As you probably know, I am a big Symfony fan 🙂 In the last few years I used Vagrant to set up my Symfony development environment more or less as described here. But we now have Docker and it’s time to move forward with a new setup. Docker containers are generally more lightweight than Vagrant virtual machines, so starting and stopping them is extremely fast. They also take a lot less disk space.

To setup a Docker container you need a Dockerfile file and to combine several containers we use the docker-compose.yml file. For our environment we will need two containers, one with the latest Ubuntu LTS to host the web server and our project files and one for MySQL.

The first container is defined in the Dockerfile file as below:

FROM ubuntu:16.04
ADD . /app
RUN apt-get update
RUN apt-get install -y php apache2 libapache2-mod-php7.0 php-mysql php-intl git git-core curl php-curl php-xml composer zip unzip php-zip
# Configure Apache
RUN rm -rf /var/www/* \
    && a2enmod rewrite \
    && echo "ServerName localhost" >> /etc/apache2/apache2.conf
ADD vhost.conf /etc/apache2/sites-available/000-default.conf
# Install Symfony
RUN mkdir -p /usr/local/bin
RUN curl -LsS https://symfony.com/installer -o /usr/local/bin/symfony
RUN chmod a+x /usr/local/bin/symfony
# Add main start script for when image launches
ADD run.sh /run.sh
RUN chmod 0755 /run.sh
WORKDIR /app
EXPOSE 80
CMD ["/run.sh"]

Add this file in a new folder. We also need the vhost.conf and run.sh files used in the code from above.

The vhost.conf file is used to configure the apache virtual host:

<VirtualHost *:80>
    ServerName localhost
    DocumentRoot /app/my_project/web
    <Directory /app/my_project/web>
        Options -Indexes
        AllowOverride All
        Require all granted
    </Directory>
</VirtualHost>

The run.sh file runs when the container starts and just makes sure that the cache and logs folders are set up before launching the apache web server:

#!/bin/bash
mkdir -p my_project/app/cache my_project/app/logs
touch my_project/app/logs/prod.log
touch my_project/app/logs/dev.log
chgrp -R www-data .
chmod -R g+w my_project/app/cache my_project/app/logs
source /etc/apache2/envvars
tail -F /var/log/apache2/* my_project/app/logs/prod.log my_project/app/logs/dev.log &
exec apache2 -D FOREGROUND

That’s all for our main Ubuntu container, we now need to create the docker-compose.yml file:

version: "2"
services:
    mysql:
        image: mysql:5.7
        container_name: mysqldb
        ports:
            - "4000:3306"
        expose:
            - "3306"
        environment:
            MYSQL_ROOT_PASSWORD: yourrootpassword
    site:
        build: .
        container_name: myproject
        ports:
            - "8080:80"
        expose:
            - "80"
        depends_on:
            - mysql
        volumes:
          - .:/app

This will tell Docker to first start an MySQL 5.7 container, then our Ubuntu container that will be able to access the MySQL container using the mysql host name.

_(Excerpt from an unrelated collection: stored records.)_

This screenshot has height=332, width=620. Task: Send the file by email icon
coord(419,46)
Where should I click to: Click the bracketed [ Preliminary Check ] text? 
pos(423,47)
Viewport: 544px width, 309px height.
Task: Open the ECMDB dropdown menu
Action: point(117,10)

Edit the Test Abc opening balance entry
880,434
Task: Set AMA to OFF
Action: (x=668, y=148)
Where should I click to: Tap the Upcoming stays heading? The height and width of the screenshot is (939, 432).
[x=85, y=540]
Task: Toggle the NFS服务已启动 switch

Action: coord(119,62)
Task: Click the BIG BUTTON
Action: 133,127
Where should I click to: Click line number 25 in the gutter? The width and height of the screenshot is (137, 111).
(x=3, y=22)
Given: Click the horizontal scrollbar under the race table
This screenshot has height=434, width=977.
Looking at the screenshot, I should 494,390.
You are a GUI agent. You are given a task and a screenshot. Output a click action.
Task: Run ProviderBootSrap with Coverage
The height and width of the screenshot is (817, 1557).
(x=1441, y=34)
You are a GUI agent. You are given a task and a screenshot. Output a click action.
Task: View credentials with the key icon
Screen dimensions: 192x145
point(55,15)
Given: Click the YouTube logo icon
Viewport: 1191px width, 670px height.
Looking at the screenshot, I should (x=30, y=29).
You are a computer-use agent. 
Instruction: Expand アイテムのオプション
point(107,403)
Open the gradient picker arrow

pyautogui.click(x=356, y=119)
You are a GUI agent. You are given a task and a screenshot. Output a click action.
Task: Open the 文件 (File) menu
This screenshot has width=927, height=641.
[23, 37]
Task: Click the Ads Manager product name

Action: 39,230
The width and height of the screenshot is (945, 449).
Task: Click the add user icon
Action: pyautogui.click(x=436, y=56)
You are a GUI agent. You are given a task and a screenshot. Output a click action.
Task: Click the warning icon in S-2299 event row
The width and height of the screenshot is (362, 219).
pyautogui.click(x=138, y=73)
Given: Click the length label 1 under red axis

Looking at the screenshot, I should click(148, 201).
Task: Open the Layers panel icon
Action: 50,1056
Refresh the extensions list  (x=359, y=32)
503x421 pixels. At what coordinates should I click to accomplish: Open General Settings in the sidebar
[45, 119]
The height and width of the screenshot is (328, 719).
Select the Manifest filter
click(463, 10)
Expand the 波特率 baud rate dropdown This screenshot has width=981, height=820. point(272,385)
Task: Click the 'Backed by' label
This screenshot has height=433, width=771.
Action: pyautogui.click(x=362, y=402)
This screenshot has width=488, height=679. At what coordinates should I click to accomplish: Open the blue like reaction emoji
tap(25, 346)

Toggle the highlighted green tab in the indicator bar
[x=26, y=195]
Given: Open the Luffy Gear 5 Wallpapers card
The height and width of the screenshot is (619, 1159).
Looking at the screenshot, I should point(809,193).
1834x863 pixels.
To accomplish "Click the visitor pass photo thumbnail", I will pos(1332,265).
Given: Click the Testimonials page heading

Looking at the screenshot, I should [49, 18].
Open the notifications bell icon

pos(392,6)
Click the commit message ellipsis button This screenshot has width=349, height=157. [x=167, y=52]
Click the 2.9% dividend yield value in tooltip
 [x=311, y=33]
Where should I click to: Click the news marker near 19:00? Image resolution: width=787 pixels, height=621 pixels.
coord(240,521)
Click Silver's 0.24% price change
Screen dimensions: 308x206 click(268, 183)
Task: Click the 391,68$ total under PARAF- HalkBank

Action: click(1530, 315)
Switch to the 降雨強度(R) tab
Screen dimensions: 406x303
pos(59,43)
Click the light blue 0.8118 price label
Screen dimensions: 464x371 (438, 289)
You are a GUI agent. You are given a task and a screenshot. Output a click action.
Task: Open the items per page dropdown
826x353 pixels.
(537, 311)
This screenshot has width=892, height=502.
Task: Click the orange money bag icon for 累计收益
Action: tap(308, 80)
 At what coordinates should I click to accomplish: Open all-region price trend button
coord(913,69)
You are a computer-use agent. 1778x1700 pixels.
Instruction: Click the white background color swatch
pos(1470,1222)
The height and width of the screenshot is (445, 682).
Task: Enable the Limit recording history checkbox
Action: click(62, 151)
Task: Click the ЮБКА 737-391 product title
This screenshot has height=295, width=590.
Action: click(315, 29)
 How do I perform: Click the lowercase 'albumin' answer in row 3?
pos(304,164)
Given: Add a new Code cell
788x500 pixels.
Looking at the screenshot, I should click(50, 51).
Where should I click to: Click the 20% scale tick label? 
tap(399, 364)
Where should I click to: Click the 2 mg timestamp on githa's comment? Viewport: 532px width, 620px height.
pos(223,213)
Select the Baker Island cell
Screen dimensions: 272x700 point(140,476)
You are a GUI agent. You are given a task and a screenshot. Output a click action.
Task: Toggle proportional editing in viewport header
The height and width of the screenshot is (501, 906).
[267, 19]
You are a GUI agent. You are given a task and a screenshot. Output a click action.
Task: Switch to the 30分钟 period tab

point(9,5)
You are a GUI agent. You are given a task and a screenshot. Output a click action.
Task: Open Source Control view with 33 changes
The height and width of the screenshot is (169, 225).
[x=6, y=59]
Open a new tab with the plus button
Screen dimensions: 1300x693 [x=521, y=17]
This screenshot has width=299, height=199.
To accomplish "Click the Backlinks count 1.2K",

Start everything with the docker-compose up command.

When it’s done, open a new terminal (let the latest docker compose command run, do not stop it) and use the docker ps command to see the running containers:

Now, you can take the id of the Ubuntu container and ssh into it:

docker exec -t -i [ID] bash

Here you will start a new Symfony project as always (you will have to delete the my_project folder created by Docker first):

rm -rf my_project
symfony new my_project 2.8

If you name you project something else (yes, you will probably do that) just replace the all my_folder occurrences in the files and commands above with the actual name of your project.

After you created the new Symfony project, it is better to rebuild the Docker containers so the setup of the cache and logs folders will be as intended. In the terminal window where you launched Docker, press Ctrl+C to stop it then run docker-compose up again.

That’s it! You can now access your new Symfony project using the following URL: http://localhost:8080/. To connect to MySQL you will use the mysql host name:

parameters:
    database_host: mysql
    database_port: null
    database_name: symfony
    database_user: root
    database_password: yourrootpassword

 

Thank you! Please let me know in the comments if you have any suggestions to improve this setup or problems running it.